Question Wilder’s resume, by all means. But his power cannot be debated. His lead hook or right hand can erase everything that happened before it. That kind of weapon makes a big, athletic man like Wilder dangerous against nearly anybody.
Deontay Wilder made this clear once more last Saturday night, against the menacing Gerald Washington. A former college football player who spent time on NFL practice squads, Washington matches Wilder’s 6’7″ and carried a weight advantage of nearly 20 pounds. He established a solid jab and for four rounds was fighting on completely even terms with Wilder, in a fairly unexciting fight.
Then Round 5 came. Wilder flashed his power, dropped Washington hard and finished him off when he made it back to his feet.

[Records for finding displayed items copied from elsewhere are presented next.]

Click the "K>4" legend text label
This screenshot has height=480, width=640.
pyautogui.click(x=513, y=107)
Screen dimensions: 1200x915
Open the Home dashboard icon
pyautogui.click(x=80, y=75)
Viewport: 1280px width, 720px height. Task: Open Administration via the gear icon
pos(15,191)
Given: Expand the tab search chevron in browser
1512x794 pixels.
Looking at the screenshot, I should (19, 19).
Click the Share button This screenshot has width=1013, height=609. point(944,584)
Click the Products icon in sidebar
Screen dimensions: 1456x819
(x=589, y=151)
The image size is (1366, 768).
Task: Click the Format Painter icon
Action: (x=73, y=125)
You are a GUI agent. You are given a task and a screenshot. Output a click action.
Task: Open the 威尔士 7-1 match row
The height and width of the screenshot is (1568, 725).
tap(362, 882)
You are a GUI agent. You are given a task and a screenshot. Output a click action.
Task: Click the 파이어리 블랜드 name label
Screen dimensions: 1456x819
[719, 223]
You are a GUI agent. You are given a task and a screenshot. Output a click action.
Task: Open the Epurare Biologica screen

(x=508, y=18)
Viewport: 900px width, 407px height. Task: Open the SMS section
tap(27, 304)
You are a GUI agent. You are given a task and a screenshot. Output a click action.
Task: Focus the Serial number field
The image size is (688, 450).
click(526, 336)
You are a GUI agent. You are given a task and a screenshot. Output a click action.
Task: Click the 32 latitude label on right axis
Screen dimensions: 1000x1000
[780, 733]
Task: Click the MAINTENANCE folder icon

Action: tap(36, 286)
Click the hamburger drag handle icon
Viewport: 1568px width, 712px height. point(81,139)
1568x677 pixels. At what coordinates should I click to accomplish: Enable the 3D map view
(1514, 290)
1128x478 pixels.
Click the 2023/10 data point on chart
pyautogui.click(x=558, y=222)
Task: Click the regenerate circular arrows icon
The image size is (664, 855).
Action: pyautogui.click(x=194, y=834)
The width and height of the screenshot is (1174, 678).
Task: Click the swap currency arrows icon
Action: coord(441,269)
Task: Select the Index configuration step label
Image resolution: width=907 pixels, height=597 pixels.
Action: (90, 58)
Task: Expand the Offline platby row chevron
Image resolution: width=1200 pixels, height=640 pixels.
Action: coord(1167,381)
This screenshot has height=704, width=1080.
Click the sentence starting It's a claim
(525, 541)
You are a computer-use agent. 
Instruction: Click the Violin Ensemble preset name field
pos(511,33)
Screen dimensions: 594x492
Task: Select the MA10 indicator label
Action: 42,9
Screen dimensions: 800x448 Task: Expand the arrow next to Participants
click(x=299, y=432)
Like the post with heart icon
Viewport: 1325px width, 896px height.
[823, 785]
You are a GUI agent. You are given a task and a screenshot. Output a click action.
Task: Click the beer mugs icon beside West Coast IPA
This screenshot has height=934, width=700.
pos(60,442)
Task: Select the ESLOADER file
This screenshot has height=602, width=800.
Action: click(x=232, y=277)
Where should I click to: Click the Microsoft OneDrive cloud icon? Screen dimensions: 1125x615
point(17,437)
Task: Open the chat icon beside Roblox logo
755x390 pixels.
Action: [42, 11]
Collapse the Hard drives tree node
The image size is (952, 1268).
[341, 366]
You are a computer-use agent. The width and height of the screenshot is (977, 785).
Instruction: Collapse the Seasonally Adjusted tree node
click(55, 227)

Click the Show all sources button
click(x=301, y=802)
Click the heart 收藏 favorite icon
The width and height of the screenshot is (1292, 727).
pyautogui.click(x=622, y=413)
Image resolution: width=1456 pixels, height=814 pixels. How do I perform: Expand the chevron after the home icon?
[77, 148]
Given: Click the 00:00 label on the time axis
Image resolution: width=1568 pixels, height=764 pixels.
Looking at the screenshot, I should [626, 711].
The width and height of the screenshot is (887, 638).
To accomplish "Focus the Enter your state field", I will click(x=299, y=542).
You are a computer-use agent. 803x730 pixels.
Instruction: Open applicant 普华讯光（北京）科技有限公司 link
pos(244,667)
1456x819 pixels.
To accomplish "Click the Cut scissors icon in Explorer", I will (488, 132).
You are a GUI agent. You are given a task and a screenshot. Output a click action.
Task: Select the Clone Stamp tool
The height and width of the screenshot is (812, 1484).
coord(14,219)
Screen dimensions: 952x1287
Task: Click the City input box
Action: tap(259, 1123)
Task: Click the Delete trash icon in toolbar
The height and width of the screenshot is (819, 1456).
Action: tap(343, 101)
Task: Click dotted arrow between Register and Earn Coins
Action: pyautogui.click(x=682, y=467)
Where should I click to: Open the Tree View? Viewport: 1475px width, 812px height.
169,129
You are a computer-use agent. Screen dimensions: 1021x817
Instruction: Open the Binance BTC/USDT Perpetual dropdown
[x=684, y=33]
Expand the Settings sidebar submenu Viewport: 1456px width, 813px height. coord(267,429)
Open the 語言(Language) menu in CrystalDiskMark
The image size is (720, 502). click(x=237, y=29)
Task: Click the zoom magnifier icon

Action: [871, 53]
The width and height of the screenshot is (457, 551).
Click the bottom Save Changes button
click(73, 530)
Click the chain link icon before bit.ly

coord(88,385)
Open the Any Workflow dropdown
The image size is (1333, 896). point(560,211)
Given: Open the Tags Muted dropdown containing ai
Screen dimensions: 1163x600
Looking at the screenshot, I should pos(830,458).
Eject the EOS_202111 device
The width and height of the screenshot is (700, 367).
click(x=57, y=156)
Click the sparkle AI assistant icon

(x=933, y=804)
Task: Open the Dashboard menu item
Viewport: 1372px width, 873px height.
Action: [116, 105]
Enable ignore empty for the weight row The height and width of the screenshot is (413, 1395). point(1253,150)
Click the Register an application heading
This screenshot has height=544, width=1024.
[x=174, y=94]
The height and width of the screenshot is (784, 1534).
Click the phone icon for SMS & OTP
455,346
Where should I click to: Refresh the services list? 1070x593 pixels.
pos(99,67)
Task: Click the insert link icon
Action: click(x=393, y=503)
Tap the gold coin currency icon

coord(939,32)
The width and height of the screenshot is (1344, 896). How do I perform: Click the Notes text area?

Washington was barely a contender. The best line of his resume is a decision victory over a listless “Fast” Eddie Chambers–a true cruiserweight, who no longer appeared to be very fast when he fought Washington. He fought to a draw against Amir Mansour, a much smaller, 40-year-old man. And I do not think he deserved the draw.
Deontay Wilder’s detractors will point to his performance against Washington and declare that he is nothing special. But if heavyweight history proves anything it is this–a big right hand can make up for a whole lot of flaws.